Long and Short Reviews welcomes Maddie Dawson, whose latest book The Survivor’s Guide to Family Happiness, releases today. Leave a comment or ask the author a question for a chance to win a copy of the book. See our review here.
by Maddie Dawson
She ached for the whole experience that so many of us take for granted: to know our birth story.
One day she actually found her birth mother and wrote her a letter, asking if they could talk on the phone. And her mother called her! They had a giddy, excited phone call, weeping at their surprise at finding one another. They agreed to meet.
But the mother didn’t show up.
I got that prickly, goose-bump feeling that a novel was nearby, and slowly, a character came into my head—a younger, fictional character named Nina—who had that same longing to know who her birth parents had been and who felt she had been thrown away.

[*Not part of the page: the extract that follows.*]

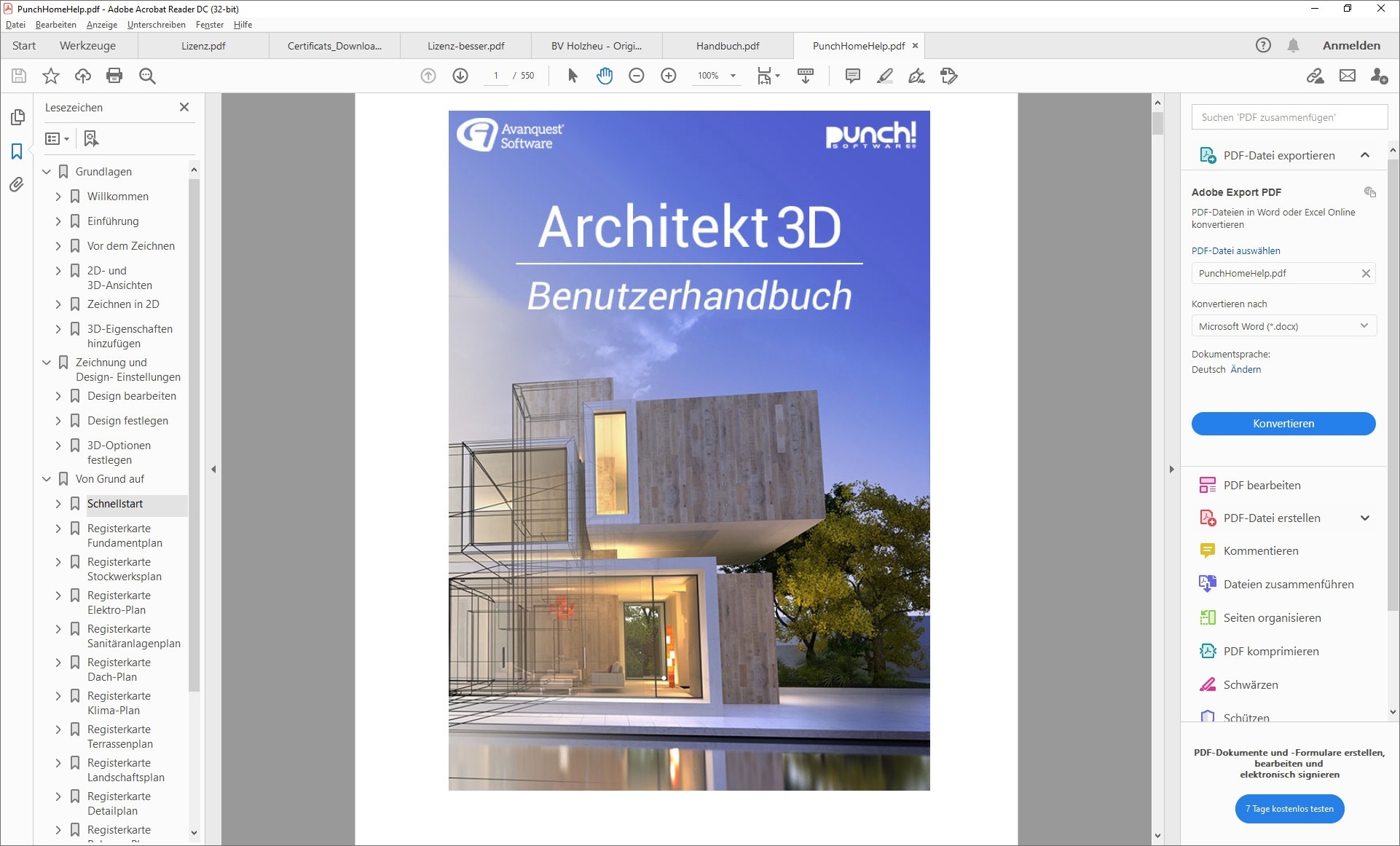Open the Konvertieren nach format dropdown
Screen dimensions: 1400x846
pyautogui.click(x=1283, y=326)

I talked to other adoptees, people who said they’d had good lives and that they didn’t care to know the people who’d given them away.

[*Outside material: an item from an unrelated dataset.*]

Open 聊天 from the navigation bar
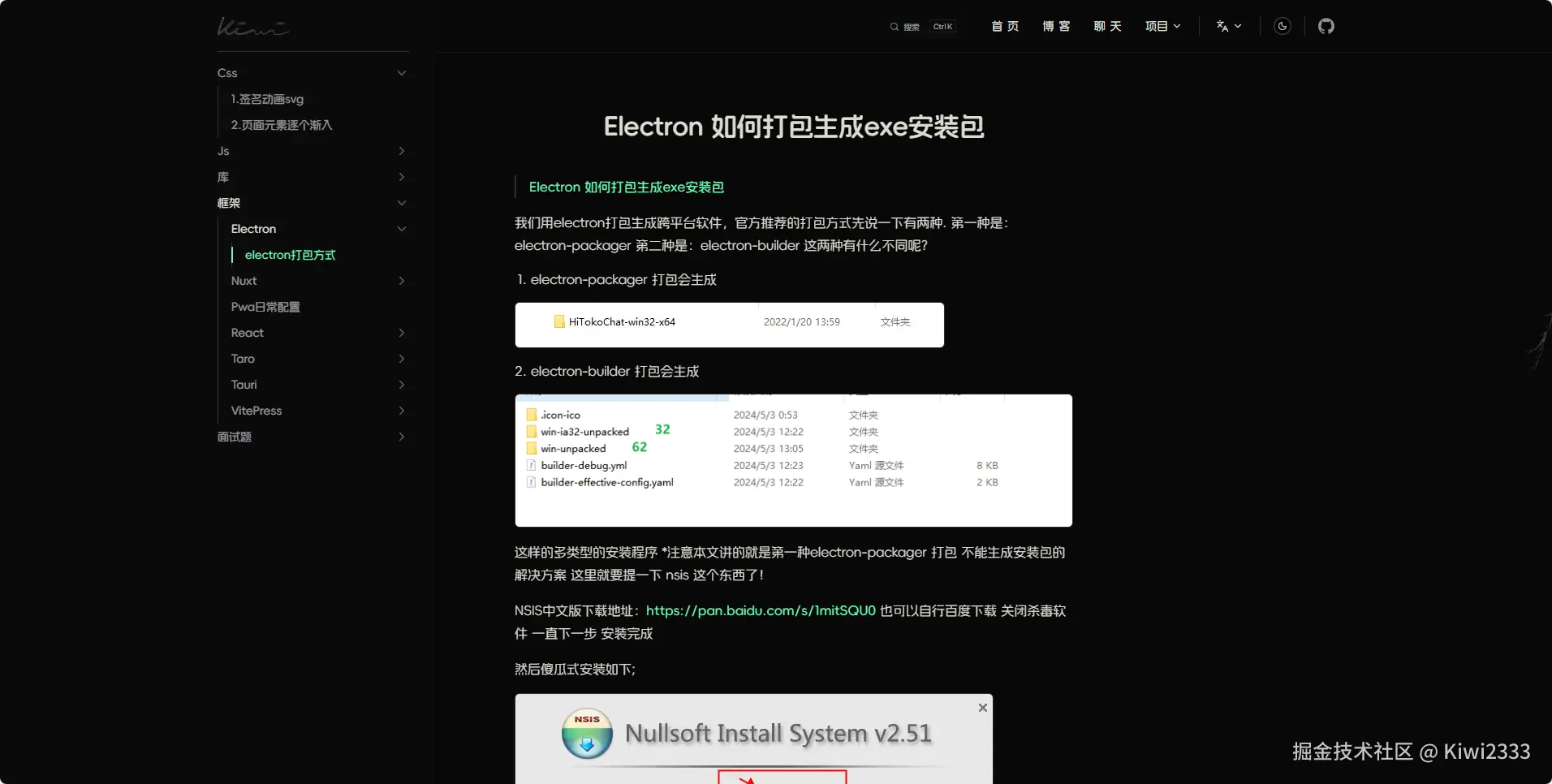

A novel always comes from what-if questions. What if, I wondered, Nina had a sister who didn’t want to know the past? What if these two sisters finally do come across their mother, and then she’s nothing like they pictured?
The story that unfolded is about how families can form from attachment instead of DNA, and how in the end, it’s the power of love that comes to save us all and show us we belong.
A woman’s quest to find her birth mother takes her in an unexpected direction. Nina Popkin always wondered where she came from, but after her adoptive mother’s death and her own recent divorce she feels more untethered to the world than usual. Before she died, Nina’s mother was only able to provide her with three clues regarding her origin: the names of the orphanage and a potentially helpful nun and an allusion to a mysterious photograph squirreled away somewhere in the house. Unfortunately for Nina, her adoption records are technically sealed, though Sister Germaine doesn’t exactly follow the rules. She finds out that she has a younger sister who was also given up for adoption, and the orphanage arranges a meeting. Turns out, Nina already knew her sister: they went to grammar school together. Though sharing her vibrant red hair, Nina’s sister, Lindy, does not share her enthusiasm for putting her birth family back together. After finding out more about her early days than she wanted to know, Lindy storms out of the office and Sister Germaine follows, leaving Nina alone with all her records. She learns both her mother’s name and the fact that she was only 15 when Nina was born. But from there, her mother’s story gets a bit more complicated: she had been moderately famous, the lead singer of a girl band in the ’80s. And when Nina decides to contact her, it appears at first that she wants nothing to do with the daughters she gave up so many years earlier. Told from the perspectives of Nina, Lindy, and their mother, Phoebe, the novel navigates their often twisting paths back to one another, as all the women realize that the bonds of family develop both by choice and by DNA.
Enjoy an Excerpt:
Last week he’d said to her, “We’ll get married when I finish college. We’ll have a lot of money, and we’ll make more babies,” and A.J., sitting beside them at the time, had snorted and given Phoebe that look again.
The guys pushed the car out of the O’Malleys’ garage so the engine noise wouldn’t wake Tilton’s parents.
“You have to drive,” Tilton whispered to her. “We’ll push while you pop the clutch.”
She stared at him, but he went in and out of focus.
“Can you do it, Pheebs?”
She got in carefully, ran her hands over the soft leather seats where they had made love so many times. It always smelled like money, this car.
“Do you hear me? Pop the clutch!”
The car was moving, and she slammed her foot on the pedal, and the engine roared to life, and in an instant the boys were piling into the car, sweating, laughing, slamming the doors, Tilton in her ear hissing, “Drive! Go! Go!”
She drove slowly, like she was maneuvering a parade float, but he was saying, “Go faster! Christ, there’s a car coming! Floor it!”
She looked at him, stunned by a miraculous thought. What if they simply . . . left town? Tonight! They could leave tonight! She felt like this thought had been traveling to her from across the universe for so long and had only now arrived, in the nick of time. They could run away! Yes, the three of them—they’d head to the beach and then keep on going, up to Maine, maybe to Canada. She’d arrange for Kate to come; Phoebe’s sister would gladly send her.
She said, “Tilty, listen,” and his eyes were looking directly into hers so deeply he might have been able to see where the hate and the hope were fighting to the death.
He said, “Baby, can you drive faster?” and there was a loud crash and bright, spinning lights, and screaming—so much screaming—and then it was as though somebody had pulled some giant power cord to the world or something, because everything just turned . . . off.
About the Author:
Maddie Dawson lives in Guilford, Connecticut, with her husband. She’s the bestselling author of four previous novels: The Opposite of Maybe, The Stuff That Never Happened, Kissing Games of the World, and A Piece of Normal. Her fifth novel The Survivor’s Guide to Family Happiness, will be published on October 25th by Lake Union.